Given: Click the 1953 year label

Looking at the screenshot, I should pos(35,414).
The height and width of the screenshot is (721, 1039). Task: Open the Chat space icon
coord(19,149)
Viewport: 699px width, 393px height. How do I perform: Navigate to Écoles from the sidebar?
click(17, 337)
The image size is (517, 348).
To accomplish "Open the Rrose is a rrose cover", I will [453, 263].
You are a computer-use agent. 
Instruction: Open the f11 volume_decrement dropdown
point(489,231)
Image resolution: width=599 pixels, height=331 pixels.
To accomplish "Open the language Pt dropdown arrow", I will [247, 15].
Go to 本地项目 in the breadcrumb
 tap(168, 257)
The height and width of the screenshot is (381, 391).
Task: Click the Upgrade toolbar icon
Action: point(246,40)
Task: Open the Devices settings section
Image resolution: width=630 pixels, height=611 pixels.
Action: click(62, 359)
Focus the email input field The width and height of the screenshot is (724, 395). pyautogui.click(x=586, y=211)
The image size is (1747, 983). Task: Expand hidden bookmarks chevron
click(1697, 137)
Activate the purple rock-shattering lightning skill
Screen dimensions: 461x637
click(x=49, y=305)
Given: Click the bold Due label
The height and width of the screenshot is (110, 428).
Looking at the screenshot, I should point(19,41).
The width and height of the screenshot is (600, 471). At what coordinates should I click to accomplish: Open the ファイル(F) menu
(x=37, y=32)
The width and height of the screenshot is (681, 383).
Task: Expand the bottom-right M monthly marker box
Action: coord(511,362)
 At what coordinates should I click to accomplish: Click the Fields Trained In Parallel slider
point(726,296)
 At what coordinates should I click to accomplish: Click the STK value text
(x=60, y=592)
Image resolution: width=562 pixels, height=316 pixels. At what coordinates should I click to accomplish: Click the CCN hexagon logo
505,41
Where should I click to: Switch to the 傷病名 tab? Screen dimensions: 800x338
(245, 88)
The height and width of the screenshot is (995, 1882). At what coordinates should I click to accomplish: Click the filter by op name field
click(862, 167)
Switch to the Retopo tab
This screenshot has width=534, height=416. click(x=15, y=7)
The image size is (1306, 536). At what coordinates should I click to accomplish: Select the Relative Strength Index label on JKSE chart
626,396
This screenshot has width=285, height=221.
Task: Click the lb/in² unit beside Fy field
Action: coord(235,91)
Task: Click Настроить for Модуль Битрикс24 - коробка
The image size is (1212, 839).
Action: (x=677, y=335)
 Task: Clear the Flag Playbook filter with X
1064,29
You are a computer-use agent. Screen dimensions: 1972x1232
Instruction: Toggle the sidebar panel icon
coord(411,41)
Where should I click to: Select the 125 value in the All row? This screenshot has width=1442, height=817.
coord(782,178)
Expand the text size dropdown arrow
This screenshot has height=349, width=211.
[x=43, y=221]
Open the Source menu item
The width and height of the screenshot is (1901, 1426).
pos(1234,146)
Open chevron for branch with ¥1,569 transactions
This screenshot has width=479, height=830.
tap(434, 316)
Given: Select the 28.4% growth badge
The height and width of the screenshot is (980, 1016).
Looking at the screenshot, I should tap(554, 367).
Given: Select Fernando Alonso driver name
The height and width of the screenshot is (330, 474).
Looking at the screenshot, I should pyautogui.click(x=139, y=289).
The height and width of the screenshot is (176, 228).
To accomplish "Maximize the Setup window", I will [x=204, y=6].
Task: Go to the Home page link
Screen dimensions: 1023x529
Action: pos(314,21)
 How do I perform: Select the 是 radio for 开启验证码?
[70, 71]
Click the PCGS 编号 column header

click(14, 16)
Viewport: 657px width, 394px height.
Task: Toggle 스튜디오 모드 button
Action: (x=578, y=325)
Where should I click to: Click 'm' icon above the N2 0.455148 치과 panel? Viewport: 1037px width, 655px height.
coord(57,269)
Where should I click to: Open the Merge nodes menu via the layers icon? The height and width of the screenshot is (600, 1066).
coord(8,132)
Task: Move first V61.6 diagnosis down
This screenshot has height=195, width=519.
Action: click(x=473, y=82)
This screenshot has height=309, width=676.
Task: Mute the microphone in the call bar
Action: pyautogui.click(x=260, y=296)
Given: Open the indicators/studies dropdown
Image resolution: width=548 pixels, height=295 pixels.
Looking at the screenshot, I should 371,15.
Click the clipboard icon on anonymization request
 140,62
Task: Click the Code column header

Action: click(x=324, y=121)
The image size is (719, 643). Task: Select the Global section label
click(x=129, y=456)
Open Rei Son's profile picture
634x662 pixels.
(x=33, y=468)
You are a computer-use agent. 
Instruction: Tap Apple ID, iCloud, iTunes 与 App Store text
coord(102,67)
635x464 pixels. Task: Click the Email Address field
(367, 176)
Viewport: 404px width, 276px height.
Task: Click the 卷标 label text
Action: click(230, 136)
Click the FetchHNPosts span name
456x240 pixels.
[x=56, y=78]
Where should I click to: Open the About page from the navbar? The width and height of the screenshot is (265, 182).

_ _ _

> _STATED EXERCISE_:
Convert every line of the material above into a JSON list of strings, with one string per line and blank lines omitted.

> _OUTPUT OF THE EXERCISE_:
[
  "Given: Click the 1953 year label",
  "Looking at the screenshot, I should pos(35,414).",
  "The height and width of the screenshot is (721, 1039). Task: Open the Chat space icon",
  "coord(19,149)",
  "Viewport: 699px width, 393px height. How do I perform: Navigate to Écoles from the sidebar?",
  "click(17, 337)",
  "The image size is (517, 348).",
  "To accomplish \"Open the Rrose is a rrose cover\", I will [453, 263].",
  "You are a computer-use agent. ",
  "Instruction: Open the f11 volume_decrement dropdown",
  "point(489,231)",
  "Image resolution: width=599 pixels, height=331 pixels.",
  "To accomplish \"Open the language Pt dropdown arrow\", I will [247, 15].",
  "Go to 本地项目 in the breadcrumb",
  " tap(168, 257)",
  "The height and width of the screenshot is (381, 391).",
  "Task: Click the Upgrade toolbar icon",
  "Action: point(246,40)",
  "Task: Open the Devices settings section",
  "Image resolution: width=630 pixels, height=611 pixels.",
  "Action: click(62, 359)",
  "Focus the email input field The width and height of the screenshot is (724, 395). pyautogui.click(x=586, y=211)",
  "The image size is (1747, 983). Task: Expand hidden bookmarks chevron",
  "click(1697, 137)",
  "Activate the purple rock-shattering lightning skill",
  "Screen dimensions: 461x637",
  "click(x=49, y=305)",
  "Given: Click the bold Due label",
  "The height and width of the screenshot is (110, 428).",
  "Looking at the screenshot, I should point(19,41).",
  "The width and height of the screenshot is (600, 471). At what coordinates should I click to accomplish: Open the ファイル(F) menu",
  "(x=37, y=32)",
  "The width and height of the screenshot is (681, 383).",
  "Task: Expand the bottom-right M monthly marker box",
  "Action: coord(511,362)",
  " At what coordinates should I click to accomplish: Click the Fields Trained In Parallel slider",
  "point(726,296)",
  " At what coordinates should I click to accomplish: Click the STK value text",
  "(x=60, y=592)",
  "Image resolution: width=562 pixels, height=316 pixels. At what coordinates should I click to accomplish: Click the CCN hexagon logo",
  "505,41",
  "Where should I click to: Switch to the 傷病名 tab? Screen dimensions: 800x338",
  "(245, 88)",
  "The height and width of the screenshot is (995, 1882). At what coordinates should I click to accomplish: Click the filter by op name field",
  "click(862, 167)",
  "Switch to the Retopo tab",
  "This screenshot has width=534, height=416. click(x=15, y=7)",
  "The image size is (1306, 536). At what coordinates should I click to accomplish: Select the Relative Strength Index label on JKSE chart",
  "626,396",
  "This screenshot has width=285, height=221.",
  "Task: Click the lb/in² unit beside Fy field",
  "Action: coord(235,91)",
  "Task: Click Настроить for Модуль Битрикс24 - коробка",
  "The image size is (1212, 839).",
  "Action: (x=677, y=335)",
  " Task: Clear the Flag Playbook filter with X",
  "1064,29",
  "You are a computer-use agent. Screen dimensions: 1972x1232",
  "Instruction: Toggle the sidebar panel icon",
  "coord(411,41)",
  "Where should I click to: Select the 125 value in the All row? This screenshot has width=1442, height=817.",
  "coord(782,178)",
  "Expand the text size dropdown arrow",
  "This screenshot has height=349, width=211.",
  "[x=43, y=221]",
  "Open the Source menu item",
  "The width and height of the screenshot is (1901, 1426).",
  "pos(1234,146)",
  "Open chevron for branch with ¥1,569 transactions",
  "This screenshot has width=479, height=830.",
  "tap(434, 316)",
  "Given: Select the 28.4% growth badge",
  "The height and width of the screenshot is (980, 1016).",
  "Looking at the screenshot, I should tap(554, 367).",
  "Given: Select Fernando Alonso driver name",
  "The height and width of the screenshot is (330, 474).",
  "Looking at the screenshot, I should pyautogui.click(x=139, y=289).",
  "The height and width of the screenshot is (176, 228).",
  "To accomplish \"Maximize the Setup window\", I will [x=204, y=6].",
  "Task: Go to the Home page link",
  "Screen dimensions: 1023x529",
  "Action: pos(314,21)",
  " How do I perform: Select the 是 radio for 开启验证码?",
  "[70, 71]",
  "Click the PCGS 编号 column header",
  "click(14, 16)",
  "Viewport: 657px width, 394px height.",
  "Task: Toggle 스튜디오 모드 button",
  "Action: (x=578, y=325)",
  "Where should I click to: Click 'm' icon above the N2 0.455148 치과 panel? Viewport: 1037px width, 655px height.",
  "coord(57,269)",
  "Where should I click to: Open the Merge nodes menu via the layers icon? The height and width of the screenshot is (600, 1066).",
  "coord(8,132)",
  "Task: Move first V61.6 diagnosis down",
  "This screenshot has height=195, width=519.",
  "Action: click(x=473, y=82)",
  "This screenshot has height=309, width=676.",
  "Task: Mute the microphone in the call bar",
  "Action: pyautogui.click(x=260, y=296)",
  "Given: Open the indicators/studies dropdown",
  "Image resolution: width=548 pixels, height=295 pixels.",
  "Looking at the screenshot, I should 371,15.",
  "Click the clipboard icon on anonymization request",
  " 140,62",
  "Task: Click the Code column header",
  "Action: click(x=324, y=121)",
  "The image size is (719, 643). Task: Select the Global section label",
  "click(x=129, y=456)",
  "Open Rei Son's profile picture",
  "634x662 pixels.",
  "(x=33, y=468)",
  "You are a computer-use agent. ",
  "Instruction: Tap Apple ID, iCloud, iTunes 与 App Store text",
  "coord(102,67)",
  "635x464 pixels. Task: Click the Email Address field",
  "(367, 176)",
  "Viewport: 404px width, 276px height.",
  "Task: Click the 卷标 label text",
  "Action: click(230, 136)",
  "Click the FetchHNPosts span name",
  "456x240 pixels.",
  "[x=56, y=78]",
  "Where should I click to: Open the About page from the navbar? The width and height of the screenshot is (265, 182)."
]